The reason that the dollar is the currency of choice in the free world is because of the American political system, not just economic or foreign-policy considerations. If that open system remains intact, the role of the dollar in the global financial system is unlikely to change. As I wrote in my 2010 book Inflated, if Americans gradually deal with the explosion of government in the post–New Deal era and steer the economic course back toward a more responsible fiscal formulation focused on individual rights and responsibilities, our future is quite bright. In that event, the dollar is likely to remain the center of the global financial system for some time to come.
But should America’s political leaders continue to embrace the policies of borrow and spend championed by Paul Krugman and other mainstream economists, the likelihood is that Washington will not be able to preserve the dollar’s special role. Just as nations cannot substitute inflation and debt for true production and employment without slowly destroying the underlying purchasing power of their people, America cannot continue to play a leading geopolitical role in the world if its domestic economy falters. And there seem to be few alternatives to the United States.

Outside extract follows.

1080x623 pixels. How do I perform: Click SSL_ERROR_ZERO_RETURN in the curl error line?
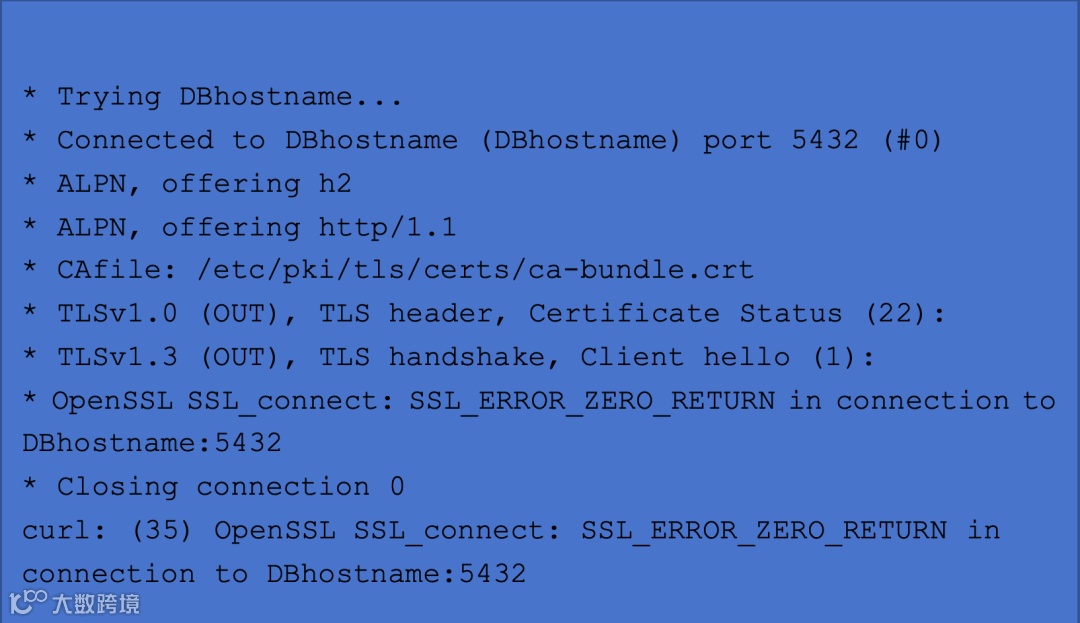click(763, 530)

As America comes to accept that there are real limits on its economic and military power, the leading role of the dollar in the global economy eventually may have to end. In that event, the world will face a future with no single nation acting as the guarantor of global security and economic stability. Instead, we may see a world with many roughly equal nations competing for a finite supply of global trade and economic resources, precisely the situation that prevailed prior to World War I. The choice facing all societies going back to the Greeks, Romans, the British Empire and now America seems to lie between using inflation and debt to stimulate economic growth when real production proves inadequate and turning to war to create growth at the expense of others. Finding a way to avoid these two extremes is now the chief concern.